Items listed in a dataset
------------------------------------------------

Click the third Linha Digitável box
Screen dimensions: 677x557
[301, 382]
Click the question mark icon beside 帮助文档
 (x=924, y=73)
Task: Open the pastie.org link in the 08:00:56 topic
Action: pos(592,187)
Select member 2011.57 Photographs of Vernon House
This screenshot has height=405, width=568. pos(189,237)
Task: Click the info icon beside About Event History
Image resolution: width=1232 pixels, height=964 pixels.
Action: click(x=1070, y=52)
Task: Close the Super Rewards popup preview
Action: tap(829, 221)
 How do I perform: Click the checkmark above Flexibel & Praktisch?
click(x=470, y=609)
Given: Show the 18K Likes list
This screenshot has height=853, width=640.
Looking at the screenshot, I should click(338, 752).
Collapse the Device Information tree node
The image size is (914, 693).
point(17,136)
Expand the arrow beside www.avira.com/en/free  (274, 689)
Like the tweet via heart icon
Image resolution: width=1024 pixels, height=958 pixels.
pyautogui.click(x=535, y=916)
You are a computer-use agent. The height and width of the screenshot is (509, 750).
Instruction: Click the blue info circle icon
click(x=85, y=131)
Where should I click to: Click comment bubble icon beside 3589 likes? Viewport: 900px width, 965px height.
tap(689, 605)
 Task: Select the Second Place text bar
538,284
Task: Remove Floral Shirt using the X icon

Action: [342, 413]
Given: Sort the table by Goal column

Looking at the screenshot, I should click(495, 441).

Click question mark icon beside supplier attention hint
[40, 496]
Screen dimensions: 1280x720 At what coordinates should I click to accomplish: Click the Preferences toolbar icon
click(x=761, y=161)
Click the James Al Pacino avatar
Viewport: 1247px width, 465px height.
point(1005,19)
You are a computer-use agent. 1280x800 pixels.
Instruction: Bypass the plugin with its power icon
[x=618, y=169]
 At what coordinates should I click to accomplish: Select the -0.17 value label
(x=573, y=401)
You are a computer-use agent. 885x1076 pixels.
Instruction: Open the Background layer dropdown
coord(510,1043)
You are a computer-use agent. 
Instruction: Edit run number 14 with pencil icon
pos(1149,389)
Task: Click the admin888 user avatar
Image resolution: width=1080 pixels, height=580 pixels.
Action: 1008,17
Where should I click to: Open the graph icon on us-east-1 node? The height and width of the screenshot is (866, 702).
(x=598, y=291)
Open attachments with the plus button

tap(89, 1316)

------------------------------------------------

• **Work instructions**:
Every record above belongs in the answer, reproduced exactly.

• **Response to the exercise**:
Click the third Linha Digitável box
Screen dimensions: 677x557
[301, 382]
Click the question mark icon beside 帮助文档
 (x=924, y=73)
Task: Open the pastie.org link in the 08:00:56 topic
Action: pos(592,187)
Select member 2011.57 Photographs of Vernon House
This screenshot has height=405, width=568. pos(189,237)
Task: Click the info icon beside About Event History
Image resolution: width=1232 pixels, height=964 pixels.
Action: click(x=1070, y=52)
Task: Close the Super Rewards popup preview
Action: tap(829, 221)
 How do I perform: Click the checkmark above Flexibel & Praktisch?
click(x=470, y=609)
Given: Show the 18K Likes list
This screenshot has height=853, width=640.
Looking at the screenshot, I should click(338, 752).
Collapse the Device Information tree node
The image size is (914, 693).
point(17,136)
Expand the arrow beside www.avira.com/en/free  (274, 689)
Like the tweet via heart icon
Image resolution: width=1024 pixels, height=958 pixels.
pyautogui.click(x=535, y=916)
You are a computer-use agent. The height and width of the screenshot is (509, 750).
Instruction: Click the blue info circle icon
click(x=85, y=131)
Where should I click to: Click comment bubble icon beside 3589 likes? Viewport: 900px width, 965px height.
tap(689, 605)
 Task: Select the Second Place text bar
538,284
Task: Remove Floral Shirt using the X icon

Action: [342, 413]
Given: Sort the table by Goal column

Looking at the screenshot, I should click(495, 441).

Click question mark icon beside supplier attention hint
[40, 496]
Screen dimensions: 1280x720 At what coordinates should I click to accomplish: Click the Preferences toolbar icon
click(x=761, y=161)
Click the James Al Pacino avatar
Viewport: 1247px width, 465px height.
point(1005,19)
You are a computer-use agent. 1280x800 pixels.
Instruction: Bypass the plugin with its power icon
[x=618, y=169]
 At what coordinates should I click to accomplish: Select the -0.17 value label
(x=573, y=401)
You are a computer-use agent. 885x1076 pixels.
Instruction: Open the Background layer dropdown
coord(510,1043)
You are a computer-use agent. 
Instruction: Edit run number 14 with pencil icon
pos(1149,389)
Task: Click the admin888 user avatar
Image resolution: width=1080 pixels, height=580 pixels.
Action: 1008,17
Where should I click to: Open the graph icon on us-east-1 node? The height and width of the screenshot is (866, 702).
(x=598, y=291)
Open attachments with the plus button

tap(89, 1316)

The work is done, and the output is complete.